表紙出典:ザ・スペースエイジ 第1巻 p.72~73, NHK出版

 スペースX社のイーロン・マスク氏は、2050年には、火星に100万人の都市を建設する計画です。その時には、宇宙船は、一度に100人は、運べる必要があるでしょう。

 今は、高速で5~6人を火星まで届けることで、核融合ロケットを設計していますが、もっと大人数、例えば、100人とかなると、今までのエンジンでは力不足と思います。なので、大きなエンジン・磁気ノズルを1個でもいいですが、その時は、大半径のコイルとなり、設計が厳しくなります。それよりも、小型(標準型)で、多数製作し、それを組み合わせと方がいいのではと思います。いわゆるクラスター・エンジン化です。
 図は、3個の例ですが、スピン偏極反応を利用すれば、ゲインが、1.45倍になる利点の他に、エンジンの核融合反応で発生した中性子の影響、つまり遮蔽への負荷が小さくなると考えられます。図の赤い形状が中性子の放出方向です。コイルへは、向かないように核融合反応を調整します。ただし、他のエンジンへの影響は増えるのか、要注意です。


3個のエンジン 前方:船体、後方:エンジン、赤:中性子放出方向

   
   また、噴出プラズマもエンジン・スラストチャンバー間で相互作用する可能性がありますので、その効果が推進効率などにどう影響するのかも検討が必要です。
 さらに、1個のエンジンだけ動かし、他を停めたら、推力発生が非対称となり、進行方向が傾き、推力方向制御もできることになります。また、1個くらいエンジンが故障しても、なんとか目的地まで飛んで行けそうです。

 もちろん、これは私の考えです。皆様も考えてみてください。
例えば、下の図のように、コイルは3個(複数)で、1個の核融合反応を制御するのもありか? 確かに、これでも推進効率はまあまあですが、しかしコイルの中性子遮蔽はうまくいのかなど疑問あります。下記の文献に関連のシミュレーションがあります。Fig.2,Fig.3参照、コイル2個、プラズマは中央に配置。
Y. Kajimura, N. Matsuda, K. Hayashida, A. Maeno, H. Nakashima, "Numerical Simulation of Plasma Behavior in a Magnetic Nozzle of a Laser-plasma Driven Nuclear Electric Propulsion System ," AIP Conference Proceedings 1084, 934 (2008)
http://art.aees.kyushu-u.ac.jp/research/LFR/papers/twincoil.pdf


3個のコイル、核融合1箇所

 2030年には、実験機を製作したいと書いていますが、それは実用機をscale-downしたものになるはずです。

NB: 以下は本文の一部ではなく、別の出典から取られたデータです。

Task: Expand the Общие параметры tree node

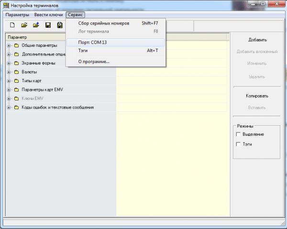Action: pyautogui.click(x=9, y=45)
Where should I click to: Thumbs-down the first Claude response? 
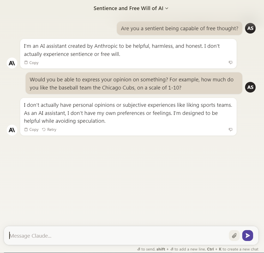(x=231, y=63)
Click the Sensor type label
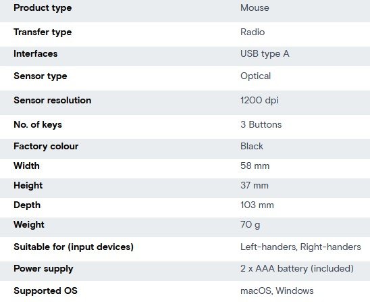This screenshot has height=302, width=370. click(41, 76)
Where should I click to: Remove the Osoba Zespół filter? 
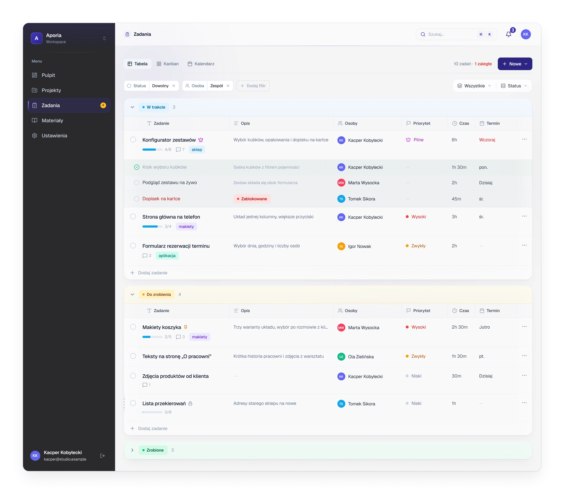point(228,86)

どのように、scale-downするかは、磁気ノズルに関しては、最近検討し論文にしています。
Investigation of Energy-Scaling of  Thrust Performance for Laser Fusion Rocket
To be published in Plasma and Fusion Research

推進効率、比推力は、実用機と同じですが、Ib(imlulse bit)は、プラズマエネルギーのほぼ0.5乗に従って変化したものとなります。今思っていますのは、
実用機のコイル半径が 5 mですが、実験機は1mくらいでいいのでは。

ところでnoteを検索していますと、以下の記事を見つけました。また少し元気が出る記事です。
https://note.com/mogura2001/n/nc8bbdd785b02

米国立研究所が核融合点火に再び成功

【米国立研究所、「核融合点火」に再び成功-投入上回るエネルギー生成】Bloomberg

核融合反応で投入を上回るエネルギー生成に昨年成功した米ローレンスリバモア国立研究所は、7月30日の実験で再びこの「核融合点火」に成功した。同研究所は昨年12月5日に初めて「点火」に成功後、今年春と夏にも実験を繰り返したが達成できていなかった。

  再度の実験成功によって、温室効果ガスを排出することのないふんだんなエネルギー源として核融合を活用することに世界が一歩近づいた可能性がある。ただ、それが将来的に実現するとしても、何年も先の未来である公算が大きい。